The antitumor effect of a new matrix metalloproteinase inhibitor, MMI‐166, which is a selective inhibitor of MMP‐2 and ‐9, was examined in the hamster pancreatic cancer cell line PGHAM‐1. In vitro, MMI‐166 inhibited the gelatinase activity of MMP‐2 and ‐9 derived from PGHAM‐1 cells, and dose‐dependently inhibited invasion of PGHAM‐1 through a basement membrane‐like barrier. MMI‐166 showed no apparent cytotoxicity to PGHAM‐1 cells in culture at 100 μg/ml. MMI‐166 (200 mg/kg) or vehicle were administered orally, once daily, from day 1 until day 21 after implantation in the orthotopic implantation model of PGHAM‐1. MMI‐166 significantly reduced the incidence of liver surface metastasis from 66.7% to 20.0%, and it reduced the number of liver surface metastases per animal from 6.17 to 2.00, but this reduction was not significant. MMI‐166 significantly reduced the volume of pancreatic tumors from 718.3 ± 220.0 mm 3 to 222.8 ± 85.4 mm 3 . Treatment of pancreatic tumors with MMI‐166 caused a significant reduction in the microvessel density from 37.90 ± 10.18/mm 2 to 16.16 ± 3.15/mm 2 and a significant increase in apoptotic index from 1.75 ± 0.41% to 3.96 ± 0.38%, but there was no significant difference between tumor cell proliferation in the MMI‐166‐group and the control group.

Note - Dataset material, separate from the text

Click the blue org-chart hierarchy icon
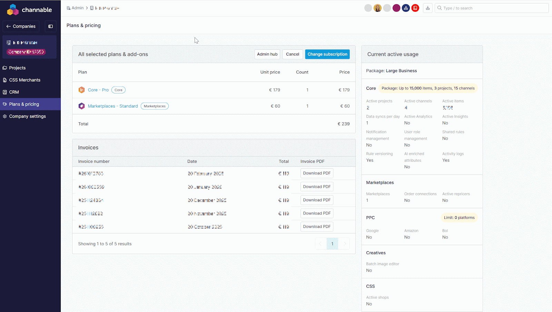(x=406, y=8)
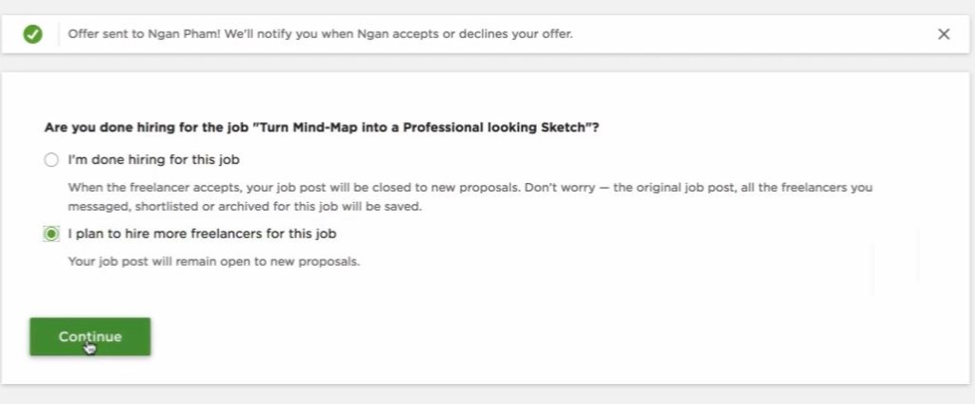The width and height of the screenshot is (975, 404).
Task: Click the "messaged, shortlisted or archived" description line
Action: [x=245, y=206]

These results showed that selective MMP inhibition could limit both cancer spread and angiogenesis in pancreatic cancer. The selective MMP‐2 and ‐9 inhibitor MMI‐166 may be of therapeutic use in the treatment of pancreatic cancer because of its inhibitory effect on invasion and angiogenesis. © 2001 Wiley‐Liss, Inc.